[Supplied data Boundary: Start]

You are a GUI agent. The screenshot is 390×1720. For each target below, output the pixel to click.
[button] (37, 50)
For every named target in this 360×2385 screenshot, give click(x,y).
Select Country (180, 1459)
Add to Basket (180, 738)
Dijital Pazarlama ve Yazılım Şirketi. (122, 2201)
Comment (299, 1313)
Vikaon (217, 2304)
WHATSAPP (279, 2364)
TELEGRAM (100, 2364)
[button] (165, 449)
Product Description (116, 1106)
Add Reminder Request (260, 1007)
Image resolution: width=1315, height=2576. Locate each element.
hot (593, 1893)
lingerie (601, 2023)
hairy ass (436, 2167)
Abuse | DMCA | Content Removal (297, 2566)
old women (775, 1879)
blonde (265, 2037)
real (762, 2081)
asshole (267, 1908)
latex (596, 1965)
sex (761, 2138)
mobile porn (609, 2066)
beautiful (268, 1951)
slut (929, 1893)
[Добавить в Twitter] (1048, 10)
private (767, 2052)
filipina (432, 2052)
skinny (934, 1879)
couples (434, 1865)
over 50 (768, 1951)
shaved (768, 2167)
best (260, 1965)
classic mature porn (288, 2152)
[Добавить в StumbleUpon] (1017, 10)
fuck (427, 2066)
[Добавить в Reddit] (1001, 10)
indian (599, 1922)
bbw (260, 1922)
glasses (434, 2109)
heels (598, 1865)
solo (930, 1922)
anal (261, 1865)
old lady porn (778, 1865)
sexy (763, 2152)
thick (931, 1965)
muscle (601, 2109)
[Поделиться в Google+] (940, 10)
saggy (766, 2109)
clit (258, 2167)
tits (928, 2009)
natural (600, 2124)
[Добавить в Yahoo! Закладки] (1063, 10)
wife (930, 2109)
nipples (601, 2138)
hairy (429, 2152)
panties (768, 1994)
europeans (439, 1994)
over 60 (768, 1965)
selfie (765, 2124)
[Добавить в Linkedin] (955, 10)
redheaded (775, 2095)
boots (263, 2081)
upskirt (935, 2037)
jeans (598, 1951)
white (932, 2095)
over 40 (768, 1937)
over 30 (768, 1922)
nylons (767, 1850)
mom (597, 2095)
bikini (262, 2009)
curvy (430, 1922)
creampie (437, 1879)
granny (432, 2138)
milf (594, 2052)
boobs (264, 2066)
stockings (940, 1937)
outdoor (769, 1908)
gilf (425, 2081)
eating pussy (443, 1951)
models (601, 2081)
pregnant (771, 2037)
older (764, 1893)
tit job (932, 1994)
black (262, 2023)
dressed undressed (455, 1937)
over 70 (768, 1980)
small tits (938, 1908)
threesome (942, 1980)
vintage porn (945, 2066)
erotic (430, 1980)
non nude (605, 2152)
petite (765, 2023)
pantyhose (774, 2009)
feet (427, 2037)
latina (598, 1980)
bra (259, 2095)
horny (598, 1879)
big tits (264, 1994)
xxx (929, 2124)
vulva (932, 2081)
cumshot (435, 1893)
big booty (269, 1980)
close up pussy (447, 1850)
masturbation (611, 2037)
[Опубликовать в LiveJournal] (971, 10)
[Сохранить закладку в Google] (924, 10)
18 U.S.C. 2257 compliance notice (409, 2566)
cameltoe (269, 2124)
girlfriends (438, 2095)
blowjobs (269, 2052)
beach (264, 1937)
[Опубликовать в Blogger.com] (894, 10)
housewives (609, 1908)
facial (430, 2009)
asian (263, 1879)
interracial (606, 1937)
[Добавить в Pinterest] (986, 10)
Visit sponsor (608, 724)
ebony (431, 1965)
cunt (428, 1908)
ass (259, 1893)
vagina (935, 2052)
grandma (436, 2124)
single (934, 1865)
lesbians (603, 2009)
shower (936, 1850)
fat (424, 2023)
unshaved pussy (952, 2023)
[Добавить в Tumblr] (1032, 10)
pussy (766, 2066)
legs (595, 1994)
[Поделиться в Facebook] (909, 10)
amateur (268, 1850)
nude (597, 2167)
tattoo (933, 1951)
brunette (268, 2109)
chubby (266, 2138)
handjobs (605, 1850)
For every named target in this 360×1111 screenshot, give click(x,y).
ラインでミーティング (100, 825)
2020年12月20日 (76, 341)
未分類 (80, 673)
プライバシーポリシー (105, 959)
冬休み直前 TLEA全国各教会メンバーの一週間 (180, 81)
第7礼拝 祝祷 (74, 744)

[Supplied data Boundary: End]

Activity » From the line containing "tit job (932, 1994)" to the final line of the entries, print every line exactly and nothing else.

Response area »
tit job (932, 1994)
black (262, 2023)
dressed undressed (455, 1937)
over 70 (768, 1980)
small tits (938, 1908)
threesome (942, 1980)
vintage porn (945, 2066)
erotic (430, 1980)
non nude (605, 2152)
petite (765, 2023)
pantyhose (774, 2009)
feet (427, 2037)
latina (598, 1980)
bra (259, 2095)
horny (598, 1879)
big tits (264, 1994)
xxx (929, 2124)
vulva (932, 2081)
cumshot (435, 1893)
big booty (269, 1980)
close up pussy (447, 1850)
masturbation (611, 2037)
[Опубликовать в LiveJournal] (971, 10)
[Сохранить закладку в Google] (924, 10)
18 U.S.C. 2257 compliance notice (409, 2566)
cameltoe (269, 2124)
girlfriends (438, 2095)
blowjobs (269, 2052)
beach (264, 1937)
[Опубликовать в Blogger.com] (894, 10)
housewives (609, 1908)
facial (430, 2009)
asian (263, 1879)
interracial (606, 1937)
[Добавить в Pinterest] (986, 10)
Visit sponsor (608, 724)
ebony (431, 1965)
cunt (428, 1908)
ass (259, 1893)
vagina (935, 2052)
grandma (436, 2124)
single (934, 1865)
lesbians (603, 2009)
shower (936, 1850)
fat (424, 2023)
unshaved pussy (952, 2023)
[Добавить в Tumblr] (1032, 10)
pussy (766, 2066)
legs (595, 1994)
[Поделиться в Facebook] (909, 10)
amateur (268, 1850)
nude (597, 2167)
tattoo (933, 1951)
brunette (268, 2109)
chubby (266, 2138)
handjobs (605, 1850)
For every named target in this 360×1111 screenshot, give click(x,y).
ラインでミーティング (100, 825)
2020年12月20日 (76, 341)
未分類 (80, 673)
プライバシーポリシー (105, 959)
冬休み直前 TLEA全国各教会メンバーの一週間 (180, 81)
第7礼拝 祝祷 (74, 744)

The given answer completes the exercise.